• **Extracted text**:

—————

Much like the classical Greek philosophies, many Eastern schools of thought were more interested in explaining the natural world via universal patterns; without recourse to capricious agencies like gods (or God). Syncretism allowed various schools of thought such as Yi, Yin yang, Wu xing and Ren to mutually complement one another without threatening traditional religious practice or new religious movements.

Syntheses of Eastern and Western philosophy

There have been many modern attempts to integrate Western and Eastern philosophical traditions.

Arthur Schopenhauer developed a philosophy that was essentially a synthesis of Hinduism with Western thought. He anticipated that the Upanishads (primary Hindu scriptures) would have a much greater influence in the West than they have had. However, Schopenhauer was working with heavily flawed early translations (and sometimes second-degree translations), and many feel that he may not necessarily have accurately grasped the Eastern philosophies which interested him.

Recent attempts to incorporate Western philosophy into Eastern thought include the Kyoto School of philosophers, who combined the phenomenology of Husserl with the insights of Zen Buddhism. Watsuji Tetsurô, a 20th century Japanese philosopher attempted to combine the works of Søren Kierkegaard, Nietzsche, and Heidegger with Eastern philosophies. Some have claimed that there is also a definite eastern element within Heidegger's philosophy. For the most part this is not made explicit within Heidegger's philosophy, apart from in the dialogue between a Japanese and inquirer. Heidegger did spend time attempting to translate the Tao Te Ching into German, working with his Chinese student Paul Hsaio. It has also been claimed that much of Heidegger's later philosophy, particularly the sacredness of Being, bears a distinct similarity to Taoist ideas. There are clear parallels between Heidegger and the work of Kyoto School, and ultimately, it may be read that Heidegger's philosophy is an attempt to 'turn eastwards' in response to the crisis in Western civilization. However, this is only an interpretation.

—————

• **Dataset extract**:
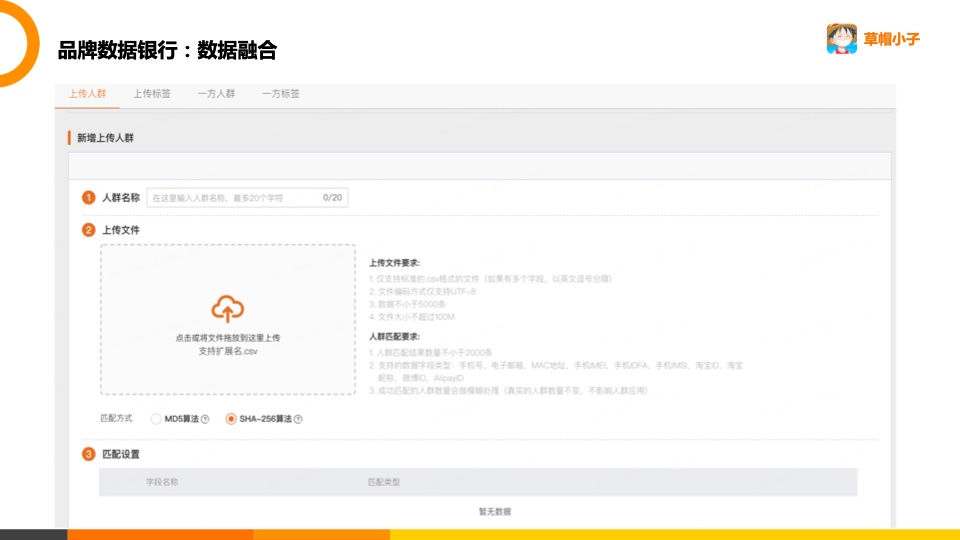Click the 暂无数据 empty table message
Viewport: 960px width, 540px height.
coord(494,511)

—————

• **Written exercise A**: Decide whether each statement agrees with the text on Eastern and Western philosophy: (i) The Kyoto School combined Husserl's phenomenology with Zen Buddhism. (ii) Schopenhauer worked from reliable translations. (iii) Heidegger worked alone on his German translation of the Tao Te Ching. For each, answer yes or no and quote the deciding words.
• **Written exercise B**: Transcribe the text on Eastern and Western philosophy from "Much like the" to "Eastern philosophical traditions.".

• **Expected output A**:
(i) Yes: "the Kyoto School of philosophers, who combined the phenomenology of Husserl with the insights of Zen Buddhism"
(ii) No: "Schopenhauer was working with heavily flawed early translations"
(iii) No: "working with his Chinese student Paul Hsaio"

• **Expected output B**:
Much like the classical Greek philosophies, many Eastern schools of thought were more interested in explaining the natural world via universal patterns; without recourse to capricious agencies like gods (or God). Syncretism allowed various schools of thought such as Yi, Yin yang, Wu xing and Ren to mutually complement one another without threatening traditional religious practice or new religious movements.

Syntheses of Eastern and Western philosophy

There have been many modern attempts to integrate Western and Eastern philosophical traditions.